Encerro antes de ceder à tentação de narrar o caso da senhora que
apareceu para uma sessão de fotos em meio à tragédia e pegou o beco
sem resolver patavina, dizendo ser natural o povo sofrer. Acinte
completo. Paro também porque recebi a notícia de que a enchente, por
causa do canal irregular feito no Paredões pela prefeitura, avança
rumo ao sítio onde guardo meus livros, único patrimônio que amealhei
em 22 anos de luta.

* Texto escrito aos 3 de abril de 2008 e "esquecido", até ontem, na
"memória" do computador.

6 comentários:

Anônimo disse...

Bom Dia ! amigo Cid infelizmente devo lhe adiverti que voce ainda vai escrever varios textos como esse por falta de ação do poder publico lem do e-mail que lhe passei sobre acampanha que o mossoroense poderia em campa pois esse vazio o mossoroense poderia ocupar acho que me fiz entender
um grande abraço amigo CID.

Anônimo disse...

Boa-tarde, mestre João, você sempre se faz entender. Abraço,

Cid

Gilbamar disse...

Meu caro amigo Cid,

Nesta noite de 31/10/08 foi publicado, através da Editora Biblioteca 24x7, de São Paulo(SP), meu livro que relata a derrota do bando de Virgulino Lampião ocorrida no dia 13/06/1927. O título da obra é O ATAQUE DE LAMPIÃO A MOSSORÓ - Trovas. Escrito todo em trovas, já se encontra à venda através do site www.biblioteca24x7.com.br . Você que já conhece meus textos através dos diversos sites onde escrevo(www.veropoema.com.br, www.planetaliteratura.com.br, www.sonetos.com.br, www.recantodasletras.com.br ) e do meu blog (http://gilbamar-poesiasecronicas.blogspot.com/ ), inclusive no querido jornal O Mossoroense, está convidado para honrar-me com sua preciosa visita ao espaço virtual da Biblioteca24x7 e, caso deseje, adquirir um ou mais exemplares desse livro de minha autoria.

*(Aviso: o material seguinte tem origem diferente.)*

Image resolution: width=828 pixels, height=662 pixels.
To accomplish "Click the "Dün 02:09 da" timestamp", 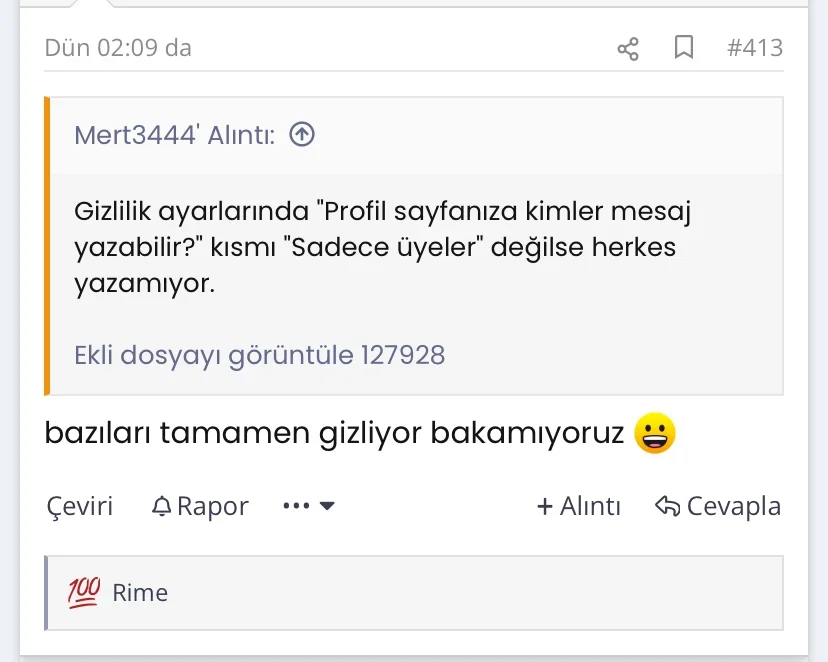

Para conhecer obra e adquirí-la, caso o amigo se interesse, basta acessar o site www.biblioteca24x7.com.br. e clicar na área "romance", à esquerda. Será uma grande honra para mim ter meu livro em suas mãos e ocupando espaço na sua biblioteca. Desejando detalhes a respeito do tema narrado, estou às ordens através do meu e-mail gilbamarbezerra@ig.com.br. Na ilustração abaixo você tem a foto da capa, para ter uma pequena idéia da edição(a foto da capa não foi possível anexar por razões técnicas. No site citado você a verá com detalhes) Conto com o seu muito importante apoio para divulgação da obra aos seus inúmeros leitores. Agradeceria também que o nosso O Mossoroense fizesse um matéria a respeito do livro, divulgando-o para seus milhares de assinantes e leitores.

Um grande e respeitável abraço fraterno e amigo.

Gilbamar de Oliveira Bezerra

Anônimo disse...

Parabéns pelo livro, Gilbamar. Vou encomendar o meu exemplar agora mesmo, no site da editora.

Abraço,

Cid

Anônimo disse...

Amigo cid me parece que você levou a sério a preguiça de escrever.Quero te dar parabens pelo o seu blog.Percorri todo ele e achei fantastico o conteudo.Eu moro aqui na cidade de Barra dos Coqueiros, uma cidade ilha que fica em frente a Aracaju, e sempre que posso vou até Mossoró pois tenho uma irmã que mora aí há varios anos.Morei três anos em Natal. Mossoró me prende devido a hospitalidade deste povo simples e sempre trazendo um sorriso largo no rosto.Mas senhor Cid larga a preguiça e escreva algo que chame mais atenção, como você bem sabe fazer.
Do amigo------jose wellington figueiroa melo-Barra dos Coqueiros- Sergipe

Canto de Página disse...

Tentarei seguir o seu conselho, José Wellington. Ah, obrigado pelo comentário sobre Mossoró.